== Material for this exercise ==

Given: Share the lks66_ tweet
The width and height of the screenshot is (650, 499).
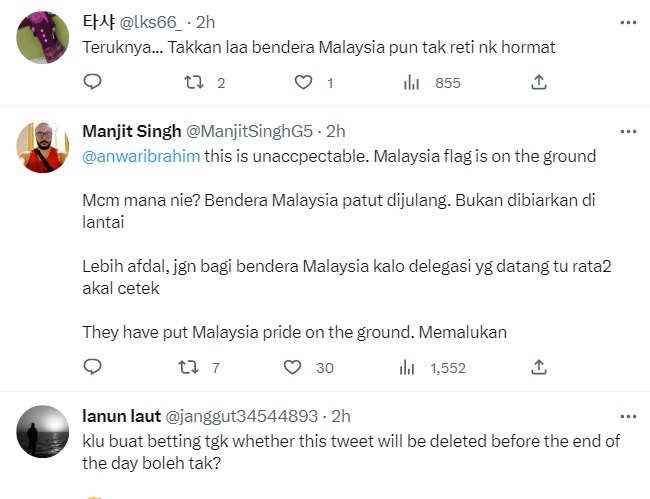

===
== Material for this exercise ==

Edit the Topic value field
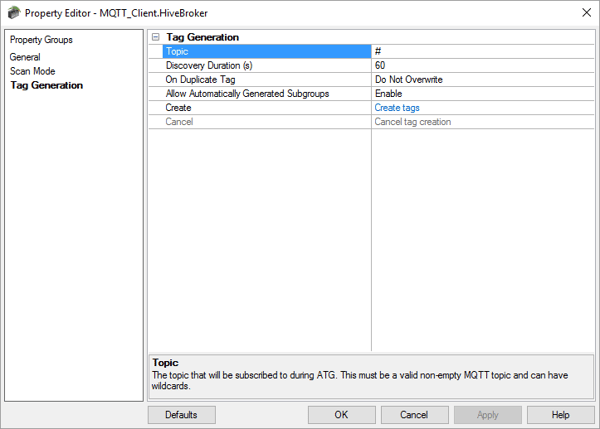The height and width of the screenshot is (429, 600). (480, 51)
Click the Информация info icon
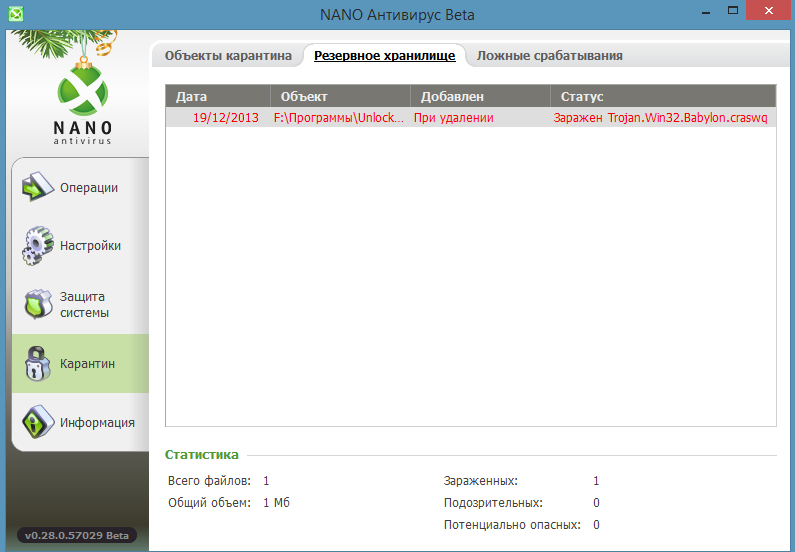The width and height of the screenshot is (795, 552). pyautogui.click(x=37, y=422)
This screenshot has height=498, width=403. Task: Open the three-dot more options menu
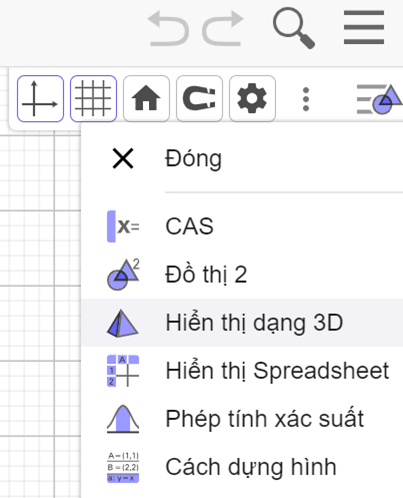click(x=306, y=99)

===

Could you set down, word for word, only the lines above from the line with "Given: Share the lks66_ tweet" to the line with "The width and height of the screenshot is (650, 499).", including both?

Given: Share the lks66_ tweet
The width and height of the screenshot is (650, 499).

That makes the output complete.